Saved entries
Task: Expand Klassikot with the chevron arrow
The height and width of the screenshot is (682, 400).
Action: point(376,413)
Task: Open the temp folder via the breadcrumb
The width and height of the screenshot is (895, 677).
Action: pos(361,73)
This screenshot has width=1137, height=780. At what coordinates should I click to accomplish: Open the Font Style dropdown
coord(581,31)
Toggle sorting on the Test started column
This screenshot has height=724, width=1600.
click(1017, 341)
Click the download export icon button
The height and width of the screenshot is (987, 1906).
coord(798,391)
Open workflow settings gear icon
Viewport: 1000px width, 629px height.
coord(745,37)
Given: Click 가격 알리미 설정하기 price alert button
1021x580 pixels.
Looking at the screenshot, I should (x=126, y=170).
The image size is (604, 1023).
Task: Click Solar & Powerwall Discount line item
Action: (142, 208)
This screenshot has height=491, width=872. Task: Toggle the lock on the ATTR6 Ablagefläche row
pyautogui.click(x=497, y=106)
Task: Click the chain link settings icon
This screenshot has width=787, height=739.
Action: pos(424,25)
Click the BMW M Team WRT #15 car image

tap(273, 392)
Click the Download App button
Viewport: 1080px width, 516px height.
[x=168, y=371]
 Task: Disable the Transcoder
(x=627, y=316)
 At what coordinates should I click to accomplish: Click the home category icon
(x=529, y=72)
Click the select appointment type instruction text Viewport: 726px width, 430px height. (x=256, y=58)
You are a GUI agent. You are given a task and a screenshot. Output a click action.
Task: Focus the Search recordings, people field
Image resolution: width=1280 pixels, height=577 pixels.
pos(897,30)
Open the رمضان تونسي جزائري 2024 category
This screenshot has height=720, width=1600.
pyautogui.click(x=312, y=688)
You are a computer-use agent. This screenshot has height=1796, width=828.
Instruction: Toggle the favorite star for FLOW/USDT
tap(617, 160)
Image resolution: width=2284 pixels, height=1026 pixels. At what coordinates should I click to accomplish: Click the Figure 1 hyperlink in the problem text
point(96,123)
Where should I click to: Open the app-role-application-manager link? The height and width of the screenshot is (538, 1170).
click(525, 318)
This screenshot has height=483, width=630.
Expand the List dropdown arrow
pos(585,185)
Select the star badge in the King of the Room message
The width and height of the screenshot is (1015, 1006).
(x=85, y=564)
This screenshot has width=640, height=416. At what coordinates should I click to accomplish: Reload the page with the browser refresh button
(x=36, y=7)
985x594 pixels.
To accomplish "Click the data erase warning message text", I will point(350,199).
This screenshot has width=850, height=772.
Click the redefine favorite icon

Work item: The records shown above are to be copied exactly, every one of them.

Output of the exercise:
Task: Expand Klassikot with the chevron arrow
The height and width of the screenshot is (682, 400).
Action: point(376,413)
Task: Open the temp folder via the breadcrumb
The width and height of the screenshot is (895, 677).
Action: pos(361,73)
This screenshot has width=1137, height=780. At what coordinates should I click to accomplish: Open the Font Style dropdown
coord(581,31)
Toggle sorting on the Test started column
This screenshot has height=724, width=1600.
click(1017, 341)
Click the download export icon button
The height and width of the screenshot is (987, 1906).
coord(798,391)
Open workflow settings gear icon
Viewport: 1000px width, 629px height.
coord(745,37)
Given: Click 가격 알리미 설정하기 price alert button
1021x580 pixels.
Looking at the screenshot, I should (x=126, y=170).
The image size is (604, 1023).
Task: Click Solar & Powerwall Discount line item
Action: (142, 208)
This screenshot has height=491, width=872. Task: Toggle the lock on the ATTR6 Ablagefläche row
pyautogui.click(x=497, y=106)
Task: Click the chain link settings icon
This screenshot has width=787, height=739.
Action: pos(424,25)
Click the BMW M Team WRT #15 car image

tap(273, 392)
Click the Download App button
Viewport: 1080px width, 516px height.
[x=168, y=371]
 Task: Disable the Transcoder
(x=627, y=316)
 At what coordinates should I click to accomplish: Click the home category icon
(x=529, y=72)
Click the select appointment type instruction text Viewport: 726px width, 430px height. (x=256, y=58)
You are a GUI agent. You are given a task and a screenshot. Output a click action.
Task: Focus the Search recordings, people field
Image resolution: width=1280 pixels, height=577 pixels.
pos(897,30)
Open the رمضان تونسي جزائري 2024 category
This screenshot has height=720, width=1600.
pyautogui.click(x=312, y=688)
You are a computer-use agent. This screenshot has height=1796, width=828.
Instruction: Toggle the favorite star for FLOW/USDT
tap(617, 160)
Image resolution: width=2284 pixels, height=1026 pixels. At what coordinates should I click to accomplish: Click the Figure 1 hyperlink in the problem text
point(96,123)
Where should I click to: Open the app-role-application-manager link? The height and width of the screenshot is (538, 1170).
click(525, 318)
This screenshot has height=483, width=630.
Expand the List dropdown arrow
pos(585,185)
Select the star badge in the King of the Room message
The width and height of the screenshot is (1015, 1006).
(x=85, y=564)
This screenshot has width=640, height=416. At what coordinates should I click to accomplish: Reload the page with the browser refresh button
(x=36, y=7)
985x594 pixels.
To accomplish "Click the data erase warning message text", I will point(350,199).
This screenshot has width=850, height=772.
Click the redefine favorite icon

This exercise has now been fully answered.